- YouTube is intensifying efforts to combat adblockers, including blocking video playback and warning users of potential account suspension.
- Increased ads on YouTube have driven many users to adblockers, hurting both YouTube’s ad revenue and content creators reliant on ad-based income.
- Despite these measures, many users are leaving YouTube or finding workarounds, leading creators to seek alternative revenue streams off-platform.
I’ve been downloading my subscriptions and loading them into Plex. Plenty of room for improvement in that system, but I get a nostalgic hit of YouTube long ago. Man, it’s fallen so far over the years.
Also related, I’ve hit 2.4TB of internet use for the first time last month doubling my previous record.
Literally doubling down lmao
Which downloader do you use?
Probably yt-dlp, it’s a pretty popular and relatively simple terminal application.
There are several out there using yt-dlp. Tube archivist, tube sync, etc. They are fairly straightforward to set up in docker if you use that.
Not OP but I use the arr family of services (Sonarr and Radar, though there are more) and NZBGet as my downloader.
Lol NZBGet is not typically used for getting free content.
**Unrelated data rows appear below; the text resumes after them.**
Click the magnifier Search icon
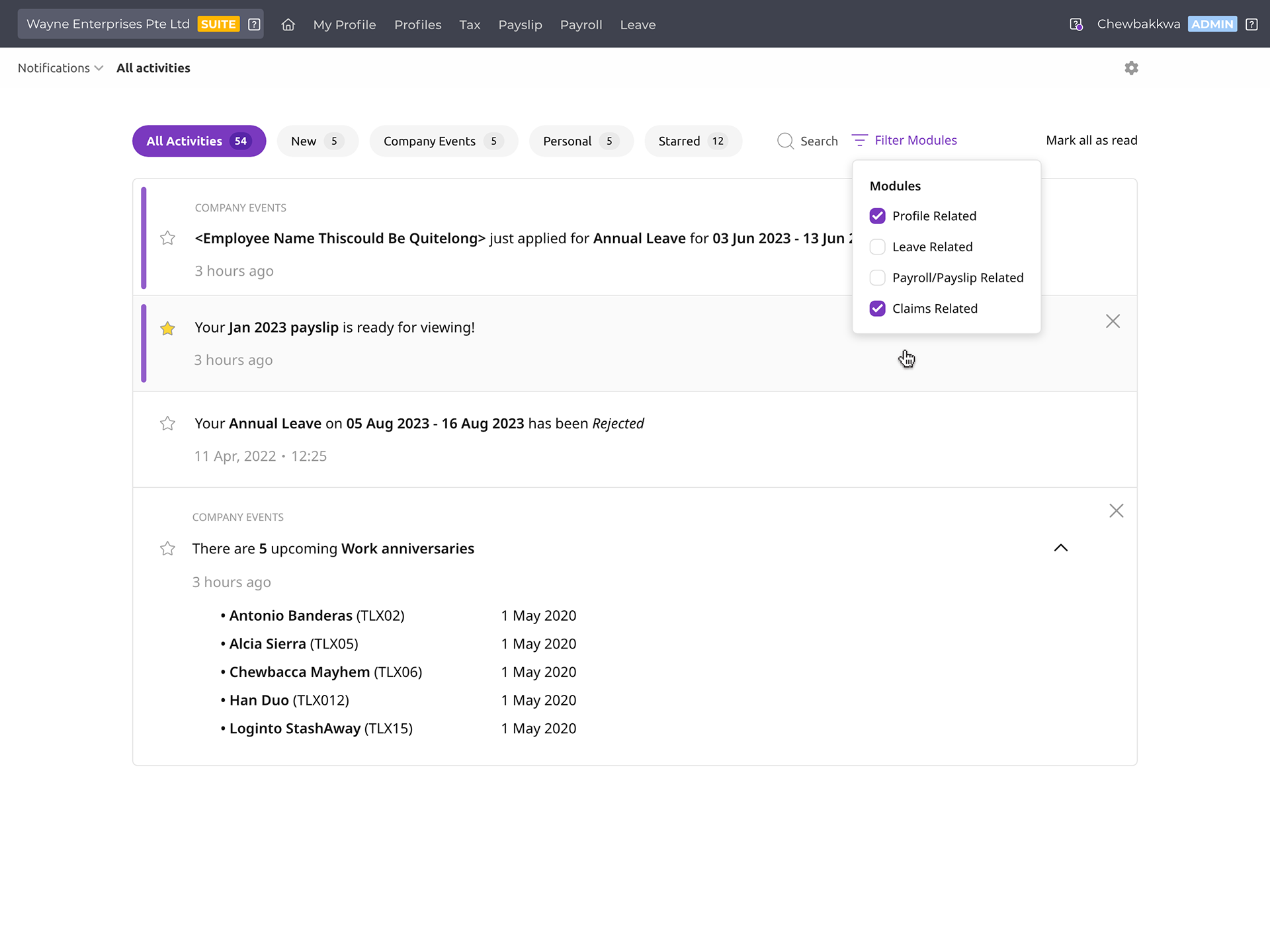Screen dimensions: 1270x952 [785, 141]
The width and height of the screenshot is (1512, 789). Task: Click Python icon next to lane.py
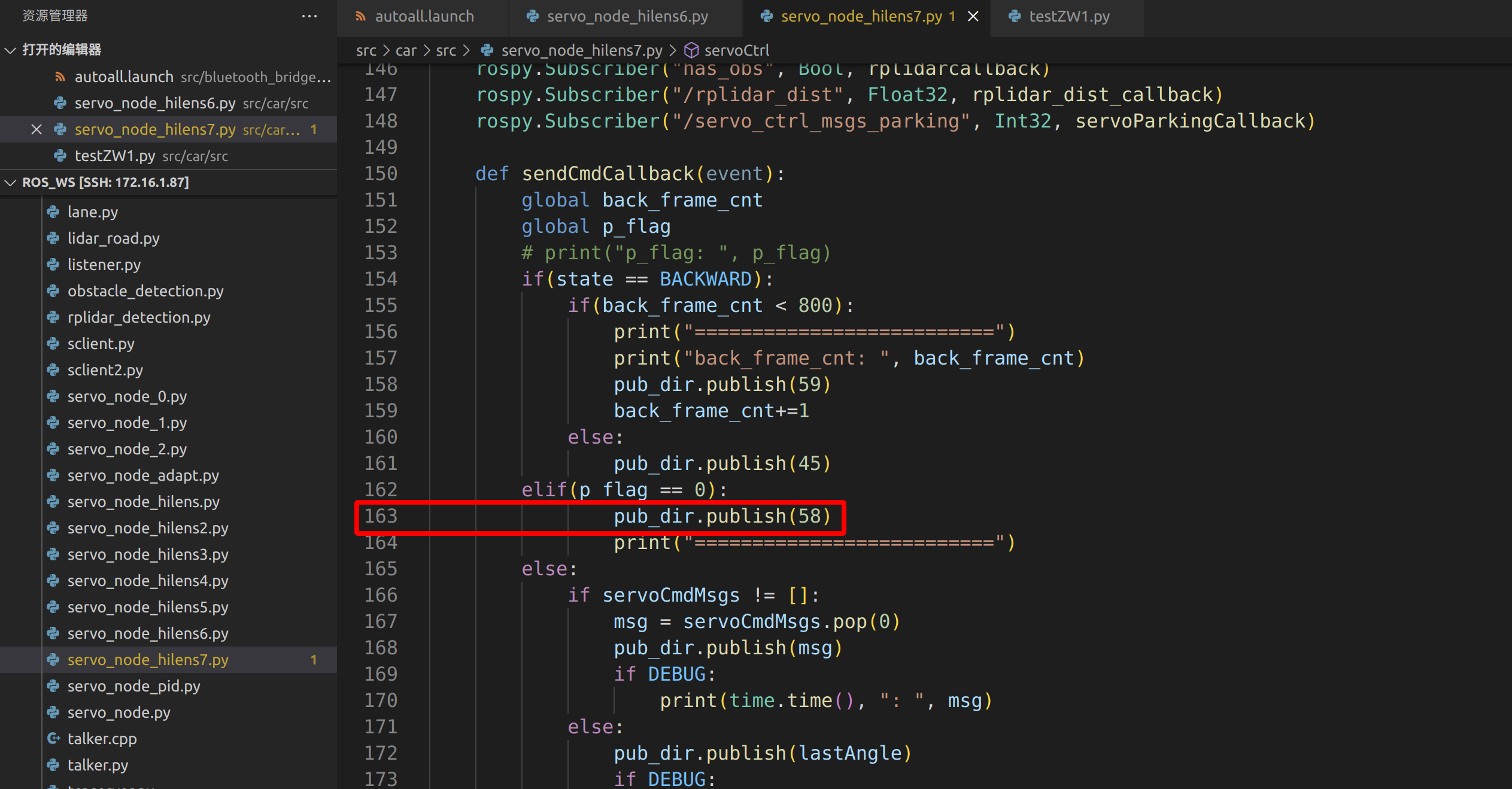pos(54,212)
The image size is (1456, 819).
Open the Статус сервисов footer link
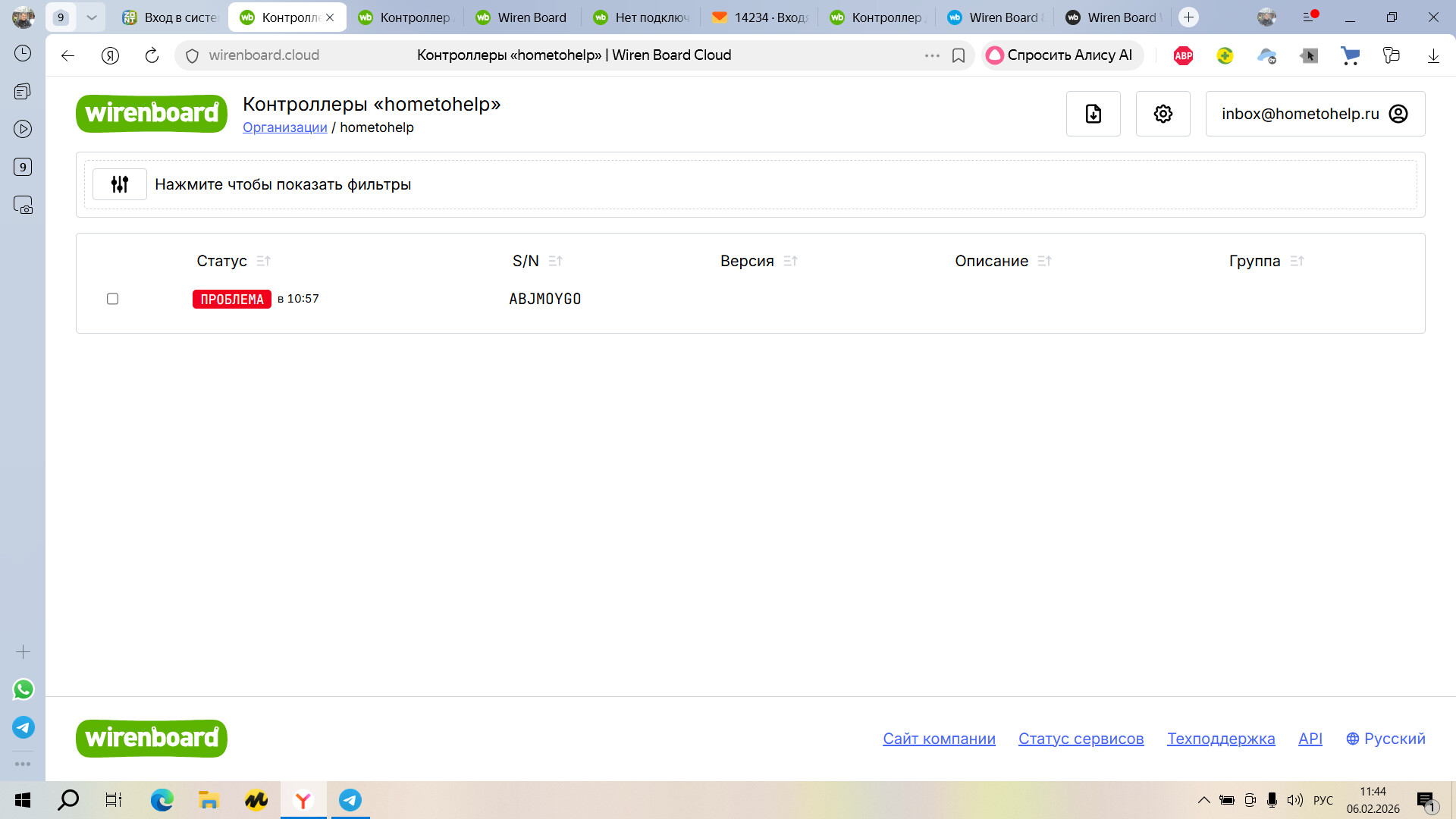pyautogui.click(x=1081, y=739)
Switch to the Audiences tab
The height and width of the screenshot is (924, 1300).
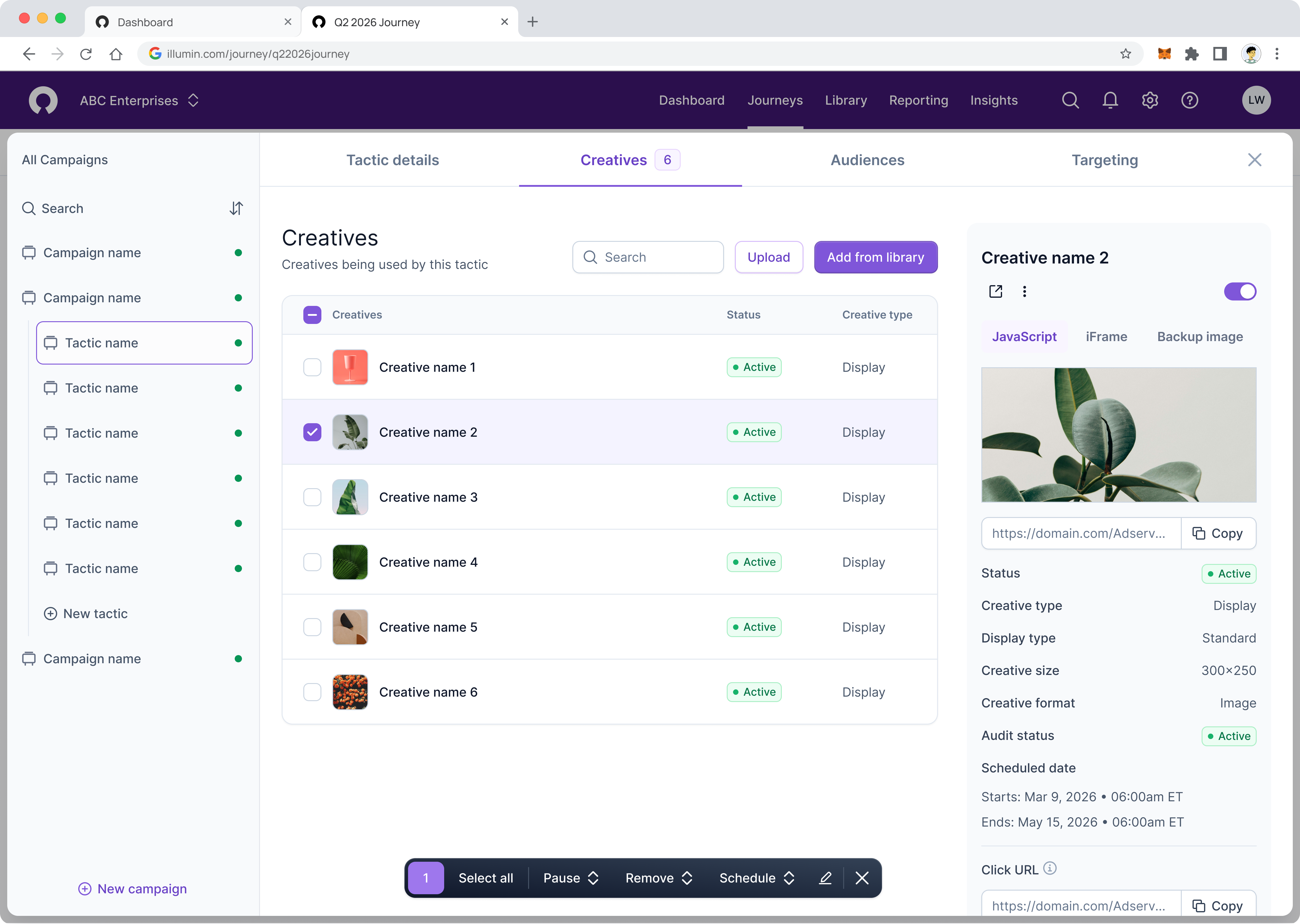tap(867, 160)
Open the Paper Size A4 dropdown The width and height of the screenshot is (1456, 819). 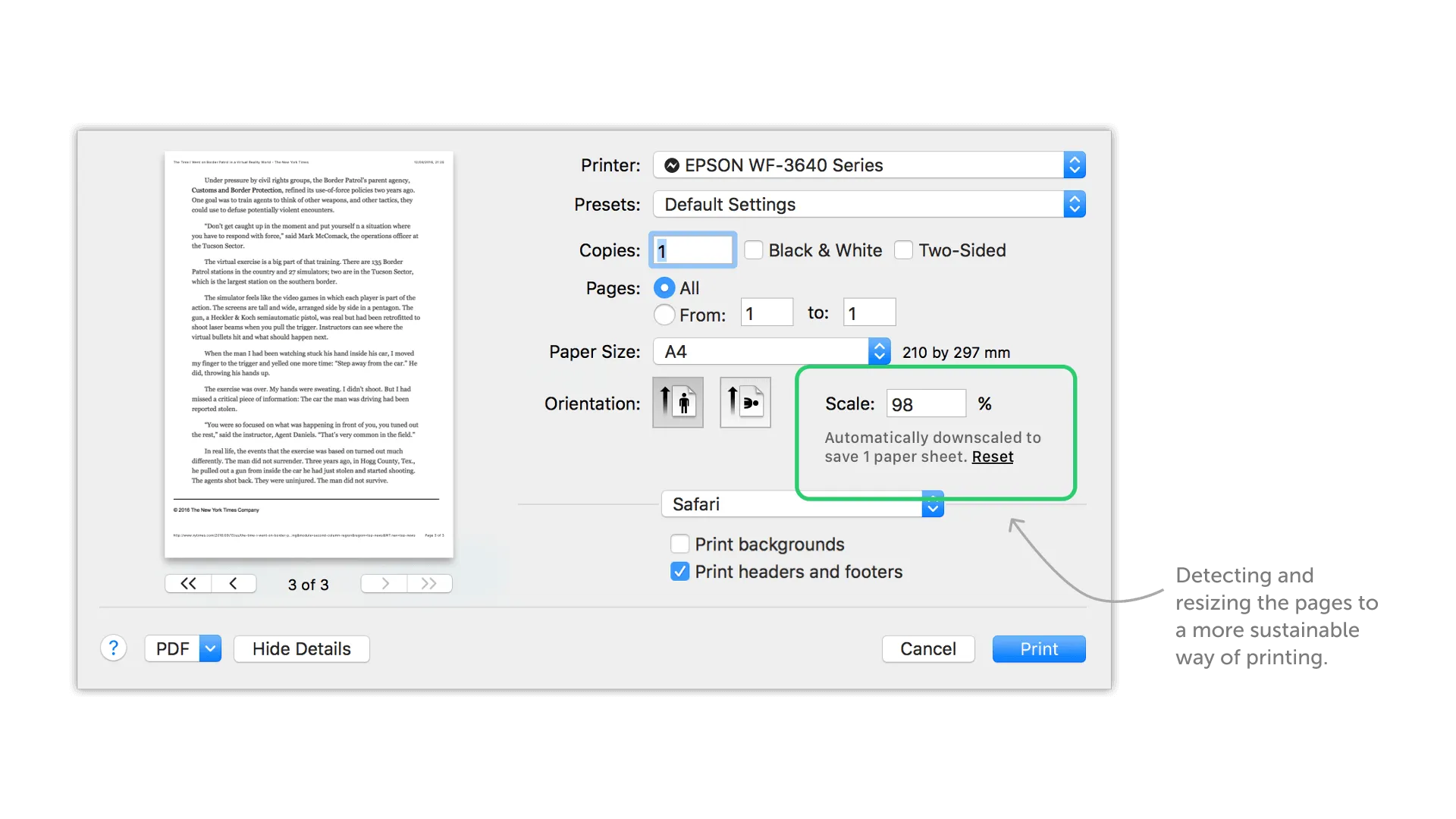(x=771, y=351)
It’s one of the preconfigured downloaders for sonarr and radarr which is really a fancy front page for adding media from usenet? So, I would disagree.
Well… if your idea of “free” content is something you don’t pay for then yes, but if your idea of free content is something that was intended to be distributed for “free” then no.
Is it free if it supported by ads?
People don’t use NZBGet for that reason. It is literally a platform & distribution model primarily intended for pirating content in a way that is much quicker and more reliable than torrents. Usenet would probably have died without NZBs.
Yeah, that’s a lot. As a comparison: My connected family of 5 hits 1.3TB-1.5TB on a monthly basis. Streaming apps in 4K/Dolby Vision and Atmos, YT, gaming, FaceTiming constantly on 500/500 fiber.